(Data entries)

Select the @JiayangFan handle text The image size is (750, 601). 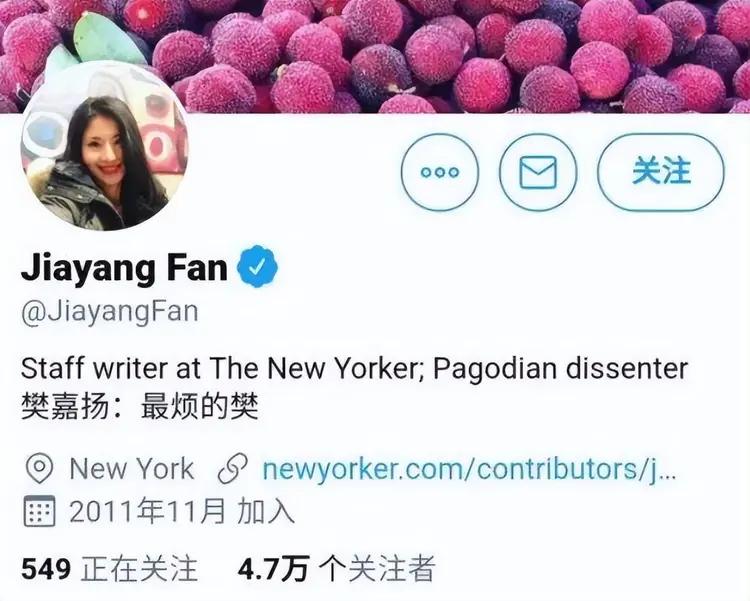pos(110,312)
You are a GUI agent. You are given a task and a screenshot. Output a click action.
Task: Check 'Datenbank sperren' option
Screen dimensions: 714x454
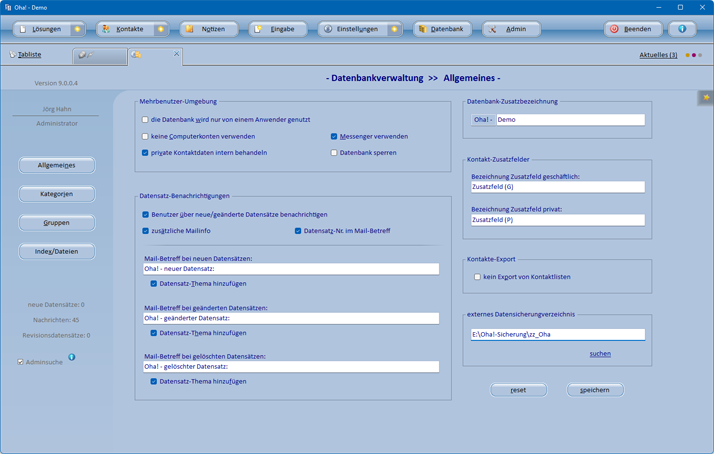point(334,153)
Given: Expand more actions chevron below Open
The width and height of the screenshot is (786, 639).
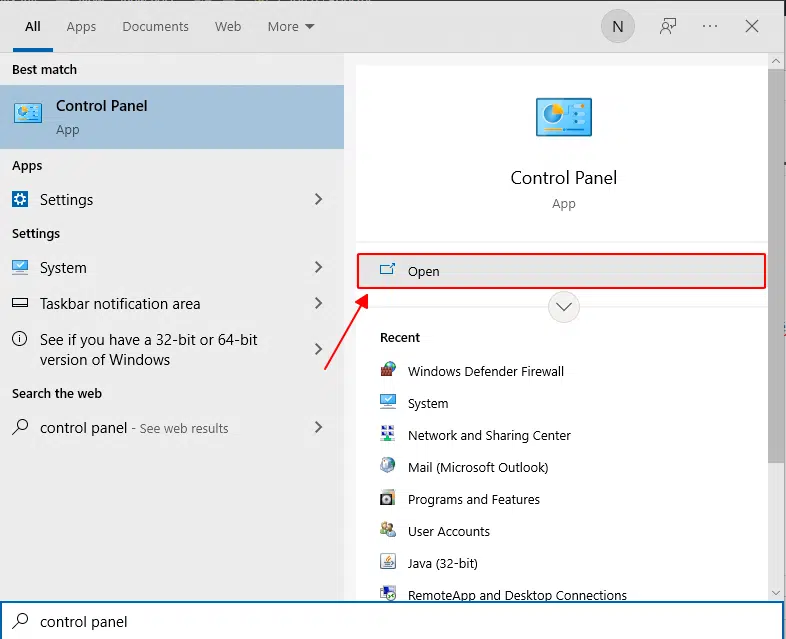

• [What needs to be done]
Reproduce, word for word, every line from the one that contains "You are a GUI" to the end of the data, including both ends; omit all pictures.

• [Solution to this problem]
You are a GUI agent. You are given a task and a screenshot. Output a click action.
Task: Check 'Datenbank sperren' option
Screen dimensions: 714x454
point(334,153)
Given: Expand more actions chevron below Open
The width and height of the screenshot is (786, 639).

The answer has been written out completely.